▸ **The exercise**
Rewrite all of the entries below, replacing "screenshot" with "screen image" and leaving everything else unchanged. Omit the pictures from your version.
** Begin **
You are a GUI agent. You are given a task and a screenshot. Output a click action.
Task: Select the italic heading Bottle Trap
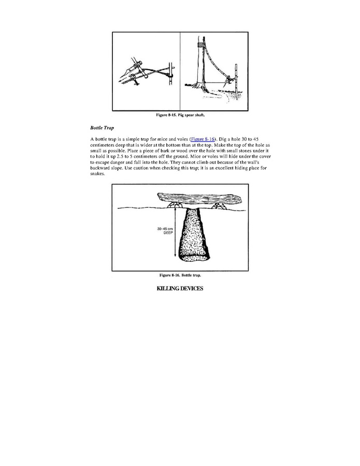(102, 128)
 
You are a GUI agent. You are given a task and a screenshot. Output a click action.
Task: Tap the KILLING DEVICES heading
(180, 288)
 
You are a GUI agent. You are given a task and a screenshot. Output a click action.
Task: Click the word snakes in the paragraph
(98, 174)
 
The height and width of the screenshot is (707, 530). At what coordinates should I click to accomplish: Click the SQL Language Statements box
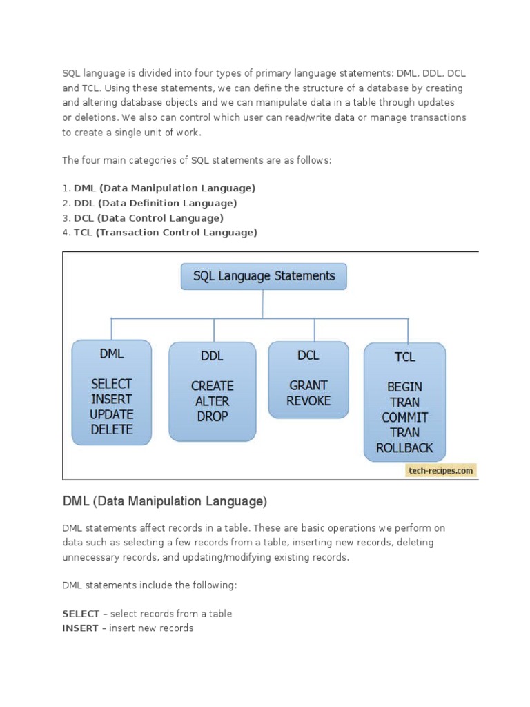click(x=264, y=276)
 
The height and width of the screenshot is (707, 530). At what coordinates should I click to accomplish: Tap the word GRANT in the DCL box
click(x=308, y=385)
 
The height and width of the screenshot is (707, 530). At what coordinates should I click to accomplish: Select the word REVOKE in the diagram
click(x=308, y=400)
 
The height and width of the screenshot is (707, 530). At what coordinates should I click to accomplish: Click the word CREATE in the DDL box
click(x=213, y=386)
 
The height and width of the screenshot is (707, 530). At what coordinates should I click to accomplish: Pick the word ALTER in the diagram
click(x=213, y=401)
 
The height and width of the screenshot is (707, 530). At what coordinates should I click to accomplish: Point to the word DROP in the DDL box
click(x=213, y=416)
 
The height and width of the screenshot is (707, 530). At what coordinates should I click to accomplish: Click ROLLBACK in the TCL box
click(x=404, y=447)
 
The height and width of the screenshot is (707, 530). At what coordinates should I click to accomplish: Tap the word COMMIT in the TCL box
click(x=404, y=417)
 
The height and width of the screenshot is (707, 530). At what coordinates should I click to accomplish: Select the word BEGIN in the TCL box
click(x=404, y=387)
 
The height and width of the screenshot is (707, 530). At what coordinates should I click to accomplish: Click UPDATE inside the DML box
click(x=111, y=414)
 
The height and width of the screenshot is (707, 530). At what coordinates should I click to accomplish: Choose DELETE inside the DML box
click(x=111, y=429)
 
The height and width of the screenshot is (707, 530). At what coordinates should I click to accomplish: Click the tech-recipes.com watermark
click(x=441, y=470)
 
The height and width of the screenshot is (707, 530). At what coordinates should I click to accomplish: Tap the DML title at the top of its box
click(x=111, y=354)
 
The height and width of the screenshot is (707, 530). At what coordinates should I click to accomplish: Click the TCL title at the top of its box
click(x=404, y=357)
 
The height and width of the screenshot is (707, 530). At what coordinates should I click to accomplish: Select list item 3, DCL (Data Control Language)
click(x=148, y=217)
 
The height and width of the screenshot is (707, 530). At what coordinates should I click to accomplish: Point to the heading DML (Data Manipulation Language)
click(x=164, y=501)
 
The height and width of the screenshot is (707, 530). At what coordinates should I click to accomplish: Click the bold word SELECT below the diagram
click(x=81, y=613)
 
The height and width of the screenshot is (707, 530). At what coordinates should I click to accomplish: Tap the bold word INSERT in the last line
click(x=80, y=628)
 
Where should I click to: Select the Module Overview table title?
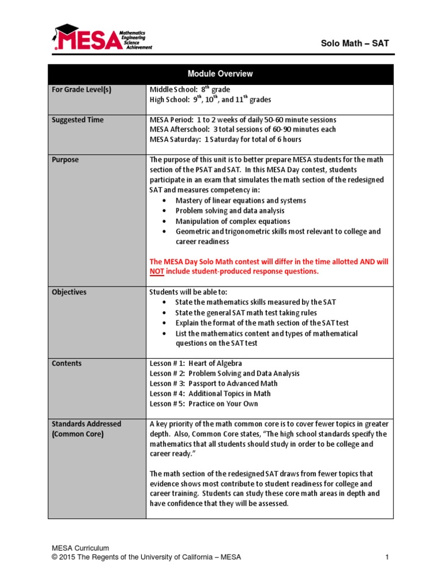tap(220, 74)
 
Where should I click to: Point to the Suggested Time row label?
tap(78, 119)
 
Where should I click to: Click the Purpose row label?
tap(65, 160)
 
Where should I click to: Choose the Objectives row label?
tap(69, 292)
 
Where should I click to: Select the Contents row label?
tap(67, 363)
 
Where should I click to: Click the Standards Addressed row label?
tap(86, 424)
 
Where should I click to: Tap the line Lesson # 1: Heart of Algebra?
tap(195, 363)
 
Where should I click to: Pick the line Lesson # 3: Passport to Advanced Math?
tap(213, 384)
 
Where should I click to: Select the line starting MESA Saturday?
tap(225, 140)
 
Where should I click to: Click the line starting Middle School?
tap(189, 90)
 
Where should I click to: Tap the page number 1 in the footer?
tap(388, 557)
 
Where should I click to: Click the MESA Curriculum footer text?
tap(80, 548)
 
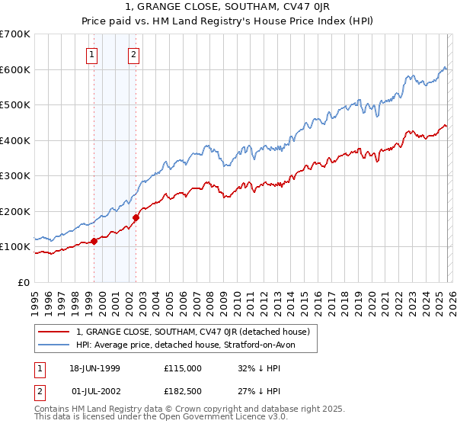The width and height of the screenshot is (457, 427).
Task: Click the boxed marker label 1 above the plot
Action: pos(92,54)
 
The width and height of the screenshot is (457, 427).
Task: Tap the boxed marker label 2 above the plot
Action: pos(133,54)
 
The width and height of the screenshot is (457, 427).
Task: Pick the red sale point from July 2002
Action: pos(136,218)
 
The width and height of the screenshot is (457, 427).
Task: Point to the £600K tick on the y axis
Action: pos(15,69)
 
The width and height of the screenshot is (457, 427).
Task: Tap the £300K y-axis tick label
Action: pos(15,176)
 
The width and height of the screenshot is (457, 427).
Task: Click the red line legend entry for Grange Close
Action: pos(192,332)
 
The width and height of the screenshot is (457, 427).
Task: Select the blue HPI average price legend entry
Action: pos(185,345)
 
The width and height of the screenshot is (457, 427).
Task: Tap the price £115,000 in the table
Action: pos(183,368)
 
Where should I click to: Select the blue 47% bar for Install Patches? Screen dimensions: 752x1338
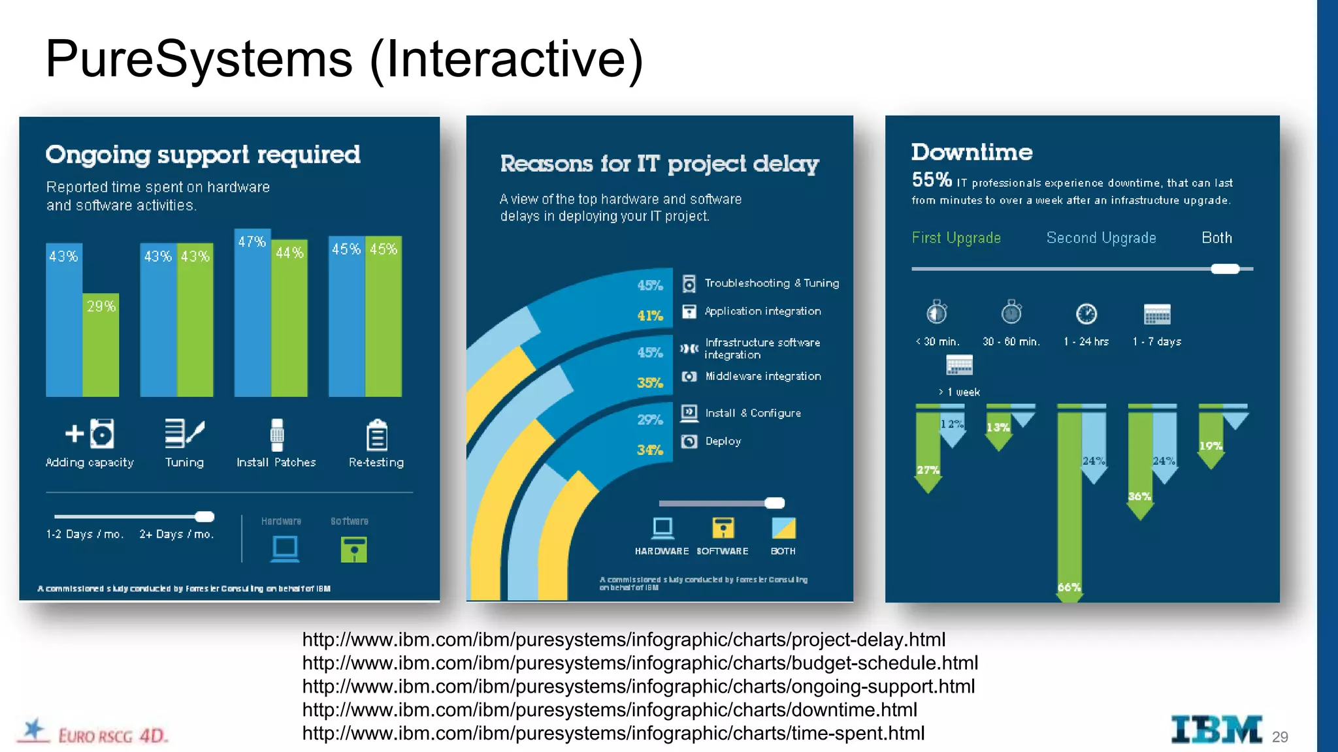pos(252,313)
** End **
▸ **Written response**
You are a GUI agent. You are given a task and a screen image. Output a click action.
Task: Select the italic heading Bottle Trap
(102, 128)
 
You are a GUI agent. You are given a task and a screen image. Output a click action.
Task: Tap the KILLING DEVICES heading
(180, 288)
 
You are a GUI agent. You are given a task and a screen image. Output a click action.
Task: Click the word snakes in the paragraph
(98, 174)
 
The height and width of the screen image is (707, 530). At what coordinates should I click to accomplish: Click the SQL Language Statements box
click(x=264, y=276)
 
The height and width of the screen image is (707, 530). At what coordinates should I click to accomplish: Tap the word GRANT in the DCL box
click(x=308, y=385)
 
The height and width of the screen image is (707, 530). At what coordinates should I click to accomplish: Select the word REVOKE in the diagram
click(x=308, y=400)
 
The height and width of the screen image is (707, 530). At what coordinates should I click to accomplish: Click the word CREATE in the DDL box
click(x=213, y=386)
 
The height and width of the screen image is (707, 530). At what coordinates should I click to accomplish: Pick the word ALTER in the diagram
click(x=213, y=401)
 
The height and width of the screen image is (707, 530). At what coordinates should I click to accomplish: Point to the word DROP in the DDL box
click(x=213, y=416)
 
The height and width of the screen image is (707, 530). At what coordinates should I click to accomplish: Click ROLLBACK in the TCL box
click(x=404, y=447)
 
The height and width of the screen image is (707, 530). At what coordinates should I click to accomplish: Tap the word COMMIT in the TCL box
click(x=404, y=417)
 
The height and width of the screen image is (707, 530). At what coordinates should I click to accomplish: Select the word BEGIN in the TCL box
click(x=404, y=387)
 
The height and width of the screen image is (707, 530). At what coordinates should I click to accomplish: Click UPDATE inside the DML box
click(x=111, y=414)
 
The height and width of the screen image is (707, 530). At what coordinates should I click to accomplish: Choose DELETE inside the DML box
click(x=111, y=429)
 
The height and width of the screen image is (707, 530). At what coordinates should I click to accomplish: Click the tech-recipes.com watermark
click(x=441, y=470)
 
The height and width of the screen image is (707, 530). At what coordinates should I click to accomplish: Tap the DML title at the top of its box
click(x=111, y=354)
 
The height and width of the screen image is (707, 530). At what coordinates should I click to accomplish: Click the TCL title at the top of its box
click(x=404, y=357)
 
The height and width of the screen image is (707, 530). At what coordinates should I click to accomplish: Select list item 3, DCL (Data Control Language)
click(x=148, y=217)
 
The height and width of the screen image is (707, 530). At what coordinates should I click to accomplish: Point to the heading DML (Data Manipulation Language)
click(x=164, y=501)
 
The height and width of the screen image is (707, 530). At what coordinates should I click to accomplish: Click the bold word SELECT below the diagram
click(x=81, y=613)
 
The height and width of the screen image is (707, 530). At what coordinates should I click to accomplish: Tap the bold word INSERT in the last line
click(x=80, y=628)
 
Where should I click to: Select the Module Overview table title?
tap(220, 74)
 
Where should I click to: Point to the Suggested Time row label?
tap(78, 119)
 
Where should I click to: Click the Purpose row label?
tap(65, 160)
 
Where should I click to: Choose the Objectives row label?
tap(69, 292)
 
Where should I click to: Select the Contents row label?
tap(67, 363)
 
Where should I click to: Click the Standards Addressed row label?
tap(86, 424)
 
Where should I click to: Tap the line Lesson # 1: Heart of Algebra?
tap(195, 363)
 
Where should I click to: Pick the line Lesson # 3: Passport to Advanced Math?
tap(213, 384)
 
Where should I click to: Select the line starting MESA Saturday?
tap(225, 140)
 
Where should I click to: Click the line starting Middle School?
tap(189, 90)
 
Where should I click to: Tap the page number 1 in the footer?
tap(388, 557)
 
Where should I click to: Click the MESA Curriculum footer text?
tap(80, 548)
 
The width and height of the screen image is (457, 427).
Task: Click the boxed marker label 1 above the plot
Action: pos(92,54)
 
The width and height of the screen image is (457, 427).
Task: Tap the boxed marker label 2 above the plot
Action: pos(133,54)
 
The width and height of the screen image is (457, 427).
Task: Pick the red sale point from July 2002
Action: pos(136,218)
 
The width and height of the screen image is (457, 427).
Task: Point to the £600K tick on the y axis
Action: pos(15,69)
 
The width and height of the screen image is (457, 427).
Task: Tap the £300K y-axis tick label
Action: pos(15,176)
 
The width and height of the screen image is (457, 427).
Task: Click the red line legend entry for Grange Close
Action: pos(192,332)
 
The width and height of the screen image is (457, 427).
Task: Select the blue HPI average price legend entry
Action: pos(185,345)
 
The width and height of the screen image is (457, 427).
Task: Tap the price £115,000 in the table
Action: pos(183,368)
 
Where should I click to: Select the blue 47% bar for Install Patches? Screen dimensions: 752x1338
pos(252,313)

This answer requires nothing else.